During the past week I read a publication edited by Kildare poet, Ann Egan, in which a number of our senior citizens published their memories of times past. Among the contributors was Michael Wall of Chanterlands.
This week I am giving over the Eye on the Past to some extracts from Michael’s memories of when he was a young boy in County Mayo.
“In the early twenties the War of Independence was raging and like most people of that era, my father was an ardent supporter of Sinn Fein. To counter the British hold on the country, Sinn Fein set up their own Courts and administered justice, the best possible. The Court for South Mayo was in Claremorris and my father cycled to these Court sessions. The Judge was a local Solicitor – later to become Lord Chief Justice for Ireland – Conor Maguire. My father and one other acted as his Court clerks. When a client was convicted for some offence he was hooded and kept “incommunicado” for one week and was fed bread and water. Prisoners were never molested in any way. After one week they were released and warned to behave themselves. As a result of these courts there was very little crime in the area.

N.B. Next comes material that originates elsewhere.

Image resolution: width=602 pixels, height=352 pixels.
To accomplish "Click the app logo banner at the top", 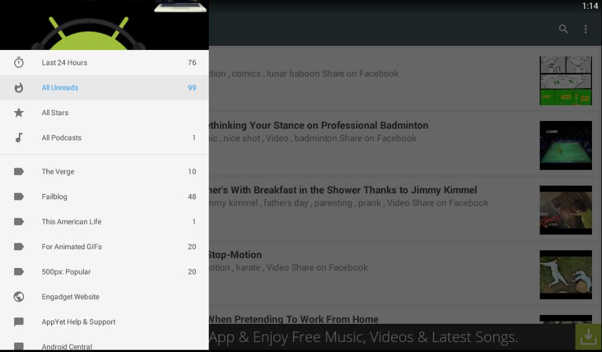I will (x=104, y=24).
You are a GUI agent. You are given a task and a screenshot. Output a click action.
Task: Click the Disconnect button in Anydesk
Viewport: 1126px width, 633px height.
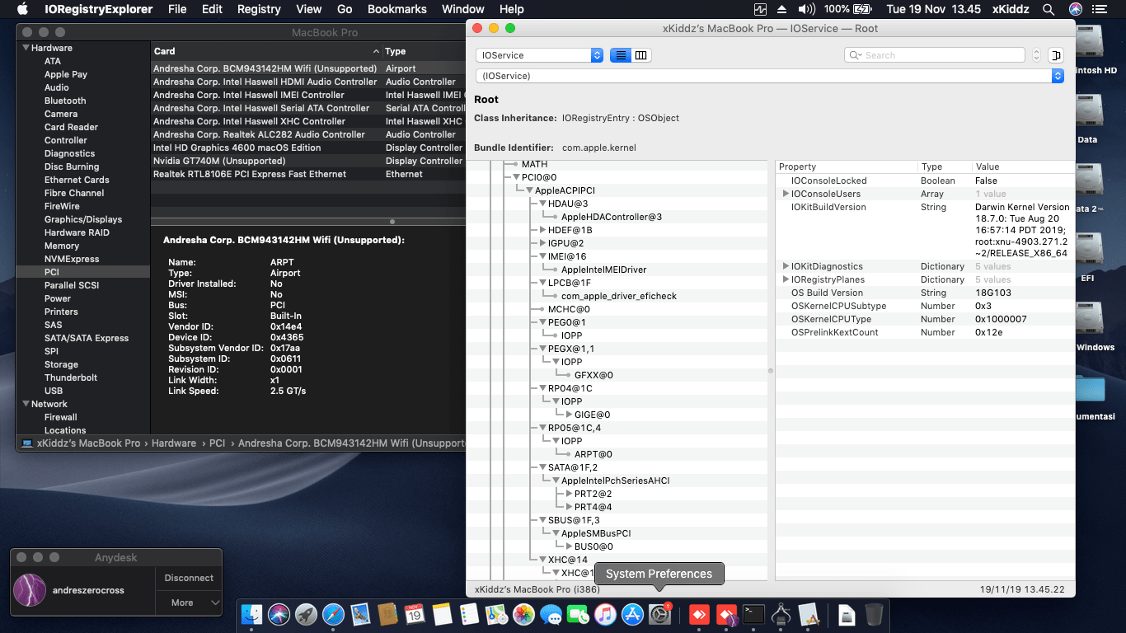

As a result of my father’s activities he became known as the local Sinn Fein activist. To use a mafia term, the local R.I.C. Sergeant put the finger on him and he became ‘a marked man’. One night they raided the village and searched the house looking for my father. My mother was terrified but they pushed her aside and felt the bed clothes. ‘The bed was warm but the bird had flown’. He took to the hills and was ‘on the run’ for a few days.
My next memory as a child was being taken out of bed and being hoisted up by a dark stranger. He tells me I’m a grand wee lad. I tell him – you’re a ‘quare aul lad’. He tells me I have great use of my tongue. There is also another stranger present. He is the leader of the South Mayo Flying Column. Men from this column used to train in one of our sheds and used dummy rifles. Both these men were involved in a major ambush in West Mayo. Some weeks later sadly the ‘quare aul lad’ was killed.”
Michael’s grandmother had a grocery shop in Ballinrobe and here he takes up her story.
“Business was booming during the War years. She sent one son to train in Edenderry as a cabinet maker; another went to Rome to train as a Franciscan. The third and youngest son she kept at home and bought a car for him for hire work. Around about 1920 number two son was being ordained in Killarney and the family set off for Kerry. To get there was just a nightmare journey as the War of Independence was at its height and many bridges had been blocked or blown up. They criss crossed from one county to another but finally got there. Number three son was just sixteen at the time.
Often in those days the ‘Black and Tans’ called to the bar for drinks and failed to pay. The Granny let them know what she thought of them. One day when my uncle was out on a call he was captured by them and for one week he was forced to drive them around the country. He returned safely however, much to the relief of the family. Some weeks later the I.R.A. called him in and told him that they knew of his exploits with the Tans. He replied that it was at the point of a gun. He drove them around for another week. During the Civil War both Grandad and Uncle were captured and taken prisoner for one week by the anti-treaty factions. Grandad always called them – the Bolshevics. They were not harmed but the car was burnt out.
Tension was very high in that part of South Mayo in 1923. The local Parish Priest spoke out against them (I.R.A.) at all parish functions, much to their great discomfiture. As a result of such opposition they torched the local Post Office and then proceeded to the church armed with tins full of petrol. The Parish Priest met them in the Church and threatened them with ‘fire and brimstone’ so that they moved on. About that time the Anti-Treaty Group (I.R.A.) made an attempt to torch the local workhouse. My Grandad and Uncles were making hay in a field close by and seeing smoke issuing from the building they rushed in and were lucky enough to extinguish the fire. They certainly weren’t ‘flavour of the month’ in certain quarters in South Mayo.”
In 1929 Michael’s parents bought a farm in County Laois and the Wall family moved to Mountmellick which Michael described as “a colossal house, single story in front and rising to two stories at the back.” It was, he later discovered, a safe house for Republicans during “the troubles” and during the Civil War was often home to anti-treaty forces. During the 1926 election the Mountmellick house, which the Walls were to take over three years later, was district headquarters for Fianna Fáil. De Valera was a frequent visitor, while Countess Markievicz and Terence McSweeney’s widow stayed there for the duration of the election campaign.
Another important episode in Irish history was recalled when Michael wrote of his grandmother who as a youngster going home from school one day saw a man surrounded by soldiers being escorted to the local R.I.C. Barracks. He was Captain Boycott of Lough Mask House and on the next day the man who gave the word “boycott” to the English language departed from the local railway station for his home in England.
Recalling such memories gives an immediacy to the re-telling of Irish history which academic theses can never hope to do. My thanks to Michael Wall for allowing me to share his very interesting memories of times past with my readers.
May I take the opportunity of wishing the readers of “Eye on the Past” a very happy Christmas and every good wish for the New Year.